Collected data entries
┄┄┄┄┄┄┄┄┄┄

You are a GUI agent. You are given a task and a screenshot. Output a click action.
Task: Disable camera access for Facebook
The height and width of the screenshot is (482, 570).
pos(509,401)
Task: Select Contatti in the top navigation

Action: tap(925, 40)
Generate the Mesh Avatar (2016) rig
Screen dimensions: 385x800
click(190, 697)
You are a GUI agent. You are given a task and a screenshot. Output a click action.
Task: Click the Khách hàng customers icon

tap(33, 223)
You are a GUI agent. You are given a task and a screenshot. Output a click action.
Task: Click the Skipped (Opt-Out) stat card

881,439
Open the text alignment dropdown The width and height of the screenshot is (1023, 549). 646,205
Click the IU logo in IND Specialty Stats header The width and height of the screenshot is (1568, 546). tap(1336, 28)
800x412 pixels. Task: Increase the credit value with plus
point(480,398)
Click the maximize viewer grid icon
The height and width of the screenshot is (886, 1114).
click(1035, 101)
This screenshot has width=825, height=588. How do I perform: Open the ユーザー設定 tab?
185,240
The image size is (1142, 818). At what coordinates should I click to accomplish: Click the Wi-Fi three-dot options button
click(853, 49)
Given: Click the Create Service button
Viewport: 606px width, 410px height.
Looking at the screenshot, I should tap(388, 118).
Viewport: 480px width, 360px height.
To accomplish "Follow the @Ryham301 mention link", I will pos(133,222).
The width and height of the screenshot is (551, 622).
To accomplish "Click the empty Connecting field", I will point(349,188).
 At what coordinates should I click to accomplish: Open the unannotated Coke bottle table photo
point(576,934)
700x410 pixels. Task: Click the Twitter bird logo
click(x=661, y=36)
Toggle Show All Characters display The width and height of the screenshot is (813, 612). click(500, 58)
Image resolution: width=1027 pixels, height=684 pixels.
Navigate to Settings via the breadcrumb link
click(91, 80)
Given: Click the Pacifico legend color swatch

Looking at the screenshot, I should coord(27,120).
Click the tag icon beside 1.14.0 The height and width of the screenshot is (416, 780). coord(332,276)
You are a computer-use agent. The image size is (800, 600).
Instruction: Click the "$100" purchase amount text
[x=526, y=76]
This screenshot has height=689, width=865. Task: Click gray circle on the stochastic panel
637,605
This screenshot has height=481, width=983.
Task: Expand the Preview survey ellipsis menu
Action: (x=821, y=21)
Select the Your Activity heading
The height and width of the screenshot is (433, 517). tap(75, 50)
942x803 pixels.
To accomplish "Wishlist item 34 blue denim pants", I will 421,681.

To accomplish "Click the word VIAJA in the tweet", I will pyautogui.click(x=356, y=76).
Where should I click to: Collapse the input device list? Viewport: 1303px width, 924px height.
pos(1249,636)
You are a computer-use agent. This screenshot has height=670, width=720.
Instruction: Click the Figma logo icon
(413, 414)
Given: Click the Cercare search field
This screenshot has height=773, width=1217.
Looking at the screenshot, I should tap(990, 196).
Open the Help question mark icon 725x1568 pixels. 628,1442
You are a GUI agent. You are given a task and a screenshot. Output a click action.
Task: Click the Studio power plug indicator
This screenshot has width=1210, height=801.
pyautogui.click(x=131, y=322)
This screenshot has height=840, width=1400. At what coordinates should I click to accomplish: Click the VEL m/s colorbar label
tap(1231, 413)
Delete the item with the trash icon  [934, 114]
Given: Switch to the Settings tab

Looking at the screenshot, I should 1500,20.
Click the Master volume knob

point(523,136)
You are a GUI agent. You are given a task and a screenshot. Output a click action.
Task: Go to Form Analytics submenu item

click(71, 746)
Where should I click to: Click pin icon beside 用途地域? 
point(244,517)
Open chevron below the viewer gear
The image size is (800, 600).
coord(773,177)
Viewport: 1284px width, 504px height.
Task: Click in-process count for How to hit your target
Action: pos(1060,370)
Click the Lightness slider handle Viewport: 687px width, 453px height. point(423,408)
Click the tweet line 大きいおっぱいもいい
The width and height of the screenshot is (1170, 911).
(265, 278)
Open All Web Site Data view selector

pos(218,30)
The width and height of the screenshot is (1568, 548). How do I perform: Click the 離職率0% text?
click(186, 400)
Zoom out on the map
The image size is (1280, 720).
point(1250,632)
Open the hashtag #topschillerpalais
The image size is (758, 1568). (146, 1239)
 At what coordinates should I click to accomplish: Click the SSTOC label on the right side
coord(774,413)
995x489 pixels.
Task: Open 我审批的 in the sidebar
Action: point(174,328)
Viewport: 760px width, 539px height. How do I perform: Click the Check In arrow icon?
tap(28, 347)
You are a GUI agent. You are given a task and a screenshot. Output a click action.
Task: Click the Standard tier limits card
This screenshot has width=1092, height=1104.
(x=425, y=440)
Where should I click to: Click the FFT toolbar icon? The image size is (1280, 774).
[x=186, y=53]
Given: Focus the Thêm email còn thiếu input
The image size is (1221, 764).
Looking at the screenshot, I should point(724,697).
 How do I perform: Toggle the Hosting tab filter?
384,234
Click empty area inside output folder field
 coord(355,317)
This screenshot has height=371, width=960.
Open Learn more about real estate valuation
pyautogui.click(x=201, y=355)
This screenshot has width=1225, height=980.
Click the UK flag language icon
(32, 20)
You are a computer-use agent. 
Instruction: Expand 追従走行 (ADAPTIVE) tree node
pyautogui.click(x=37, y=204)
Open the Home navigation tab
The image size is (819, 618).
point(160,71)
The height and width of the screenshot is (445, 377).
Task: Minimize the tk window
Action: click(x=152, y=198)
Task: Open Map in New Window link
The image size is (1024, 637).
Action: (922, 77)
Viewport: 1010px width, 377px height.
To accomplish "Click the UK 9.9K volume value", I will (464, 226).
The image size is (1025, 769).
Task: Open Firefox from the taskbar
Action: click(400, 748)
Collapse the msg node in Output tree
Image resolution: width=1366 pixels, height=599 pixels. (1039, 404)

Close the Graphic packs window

┄┄┄┄┄┄┄┄┄┄

*ABOUT THIS EXERCISE:* Please reproduce each record precisely as written.

*RESULT FOR THIS TASK:*
You are a GUI agent. You are given a task and a screenshot. Output a click action.
Task: Disable camera access for Facebook
The height and width of the screenshot is (482, 570).
pos(509,401)
Task: Select Contatti in the top navigation

Action: tap(925, 40)
Generate the Mesh Avatar (2016) rig
Screen dimensions: 385x800
click(190, 697)
You are a GUI agent. You are given a task and a screenshot. Output a click action.
Task: Click the Khách hàng customers icon

tap(33, 223)
You are a GUI agent. You are given a task and a screenshot. Output a click action.
Task: Click the Skipped (Opt-Out) stat card

881,439
Open the text alignment dropdown The width and height of the screenshot is (1023, 549). 646,205
Click the IU logo in IND Specialty Stats header The width and height of the screenshot is (1568, 546). tap(1336, 28)
800x412 pixels. Task: Increase the credit value with plus
point(480,398)
Click the maximize viewer grid icon
The height and width of the screenshot is (886, 1114).
click(1035, 101)
This screenshot has width=825, height=588. How do I perform: Open the ユーザー設定 tab?
185,240
The image size is (1142, 818). At what coordinates should I click to accomplish: Click the Wi-Fi three-dot options button
click(853, 49)
Given: Click the Create Service button
Viewport: 606px width, 410px height.
Looking at the screenshot, I should tap(388, 118).
Viewport: 480px width, 360px height.
To accomplish "Follow the @Ryham301 mention link", I will pos(133,222).
The width and height of the screenshot is (551, 622).
To accomplish "Click the empty Connecting field", I will point(349,188).
 At what coordinates should I click to accomplish: Open the unannotated Coke bottle table photo
point(576,934)
700x410 pixels. Task: Click the Twitter bird logo
click(x=661, y=36)
Toggle Show All Characters display The width and height of the screenshot is (813, 612). click(500, 58)
Image resolution: width=1027 pixels, height=684 pixels.
Navigate to Settings via the breadcrumb link
click(91, 80)
Given: Click the Pacifico legend color swatch

Looking at the screenshot, I should coord(27,120).
Click the tag icon beside 1.14.0 The height and width of the screenshot is (416, 780). coord(332,276)
You are a computer-use agent. The image size is (800, 600).
Instruction: Click the "$100" purchase amount text
[x=526, y=76]
This screenshot has height=689, width=865. Task: Click gray circle on the stochastic panel
637,605
This screenshot has height=481, width=983.
Task: Expand the Preview survey ellipsis menu
Action: (x=821, y=21)
Select the Your Activity heading
The height and width of the screenshot is (433, 517). tap(75, 50)
942x803 pixels.
To accomplish "Wishlist item 34 blue denim pants", I will 421,681.

To accomplish "Click the word VIAJA in the tweet", I will pyautogui.click(x=356, y=76).
Where should I click to: Collapse the input device list? Viewport: 1303px width, 924px height.
pos(1249,636)
You are a computer-use agent. This screenshot has height=670, width=720.
Instruction: Click the Figma logo icon
(413, 414)
Given: Click the Cercare search field
This screenshot has height=773, width=1217.
Looking at the screenshot, I should tap(990, 196).
Open the Help question mark icon 725x1568 pixels. 628,1442
You are a GUI agent. You are given a task and a screenshot. Output a click action.
Task: Click the Studio power plug indicator
This screenshot has width=1210, height=801.
pyautogui.click(x=131, y=322)
This screenshot has height=840, width=1400. At what coordinates should I click to accomplish: Click the VEL m/s colorbar label
tap(1231, 413)
Delete the item with the trash icon  [934, 114]
Given: Switch to the Settings tab

Looking at the screenshot, I should 1500,20.
Click the Master volume knob

point(523,136)
You are a GUI agent. You are given a task and a screenshot. Output a click action.
Task: Go to Form Analytics submenu item

click(71, 746)
Where should I click to: Click pin icon beside 用途地域? 
point(244,517)
Open chevron below the viewer gear
The image size is (800, 600).
coord(773,177)
Viewport: 1284px width, 504px height.
Task: Click in-process count for How to hit your target
Action: pos(1060,370)
Click the Lightness slider handle Viewport: 687px width, 453px height. point(423,408)
Click the tweet line 大きいおっぱいもいい
The width and height of the screenshot is (1170, 911).
(265, 278)
Open All Web Site Data view selector

pos(218,30)
The width and height of the screenshot is (1568, 548). How do I perform: Click the 離職率0% text?
click(186, 400)
Zoom out on the map
The image size is (1280, 720).
point(1250,632)
Open the hashtag #topschillerpalais
The image size is (758, 1568). (146, 1239)
 At what coordinates should I click to accomplish: Click the SSTOC label on the right side
coord(774,413)
995x489 pixels.
Task: Open 我审批的 in the sidebar
Action: point(174,328)
Viewport: 760px width, 539px height. How do I perform: Click the Check In arrow icon?
tap(28, 347)
You are a GUI agent. You are given a task and a screenshot. Output a click action.
Task: Click the Standard tier limits card
This screenshot has width=1092, height=1104.
(x=425, y=440)
Where should I click to: Click the FFT toolbar icon? The image size is (1280, 774).
[x=186, y=53]
Given: Focus the Thêm email còn thiếu input
The image size is (1221, 764).
Looking at the screenshot, I should point(724,697).
 How do I perform: Toggle the Hosting tab filter?
384,234
Click empty area inside output folder field
 coord(355,317)
This screenshot has height=371, width=960.
Open Learn more about real estate valuation
pyautogui.click(x=201, y=355)
This screenshot has width=1225, height=980.
Click the UK flag language icon
(32, 20)
You are a computer-use agent. 
Instruction: Expand 追従走行 (ADAPTIVE) tree node
pyautogui.click(x=37, y=204)
Open the Home navigation tab
The image size is (819, 618).
point(160,71)
The height and width of the screenshot is (445, 377).
Task: Minimize the tk window
Action: click(x=152, y=198)
Task: Open Map in New Window link
The image size is (1024, 637).
Action: (922, 77)
Viewport: 1010px width, 377px height.
To accomplish "Click the UK 9.9K volume value", I will (464, 226).
The image size is (1025, 769).
Task: Open Firefox from the taskbar
Action: click(400, 748)
Collapse the msg node in Output tree
Image resolution: width=1366 pixels, height=599 pixels. (1039, 404)

Close the Graphic packs window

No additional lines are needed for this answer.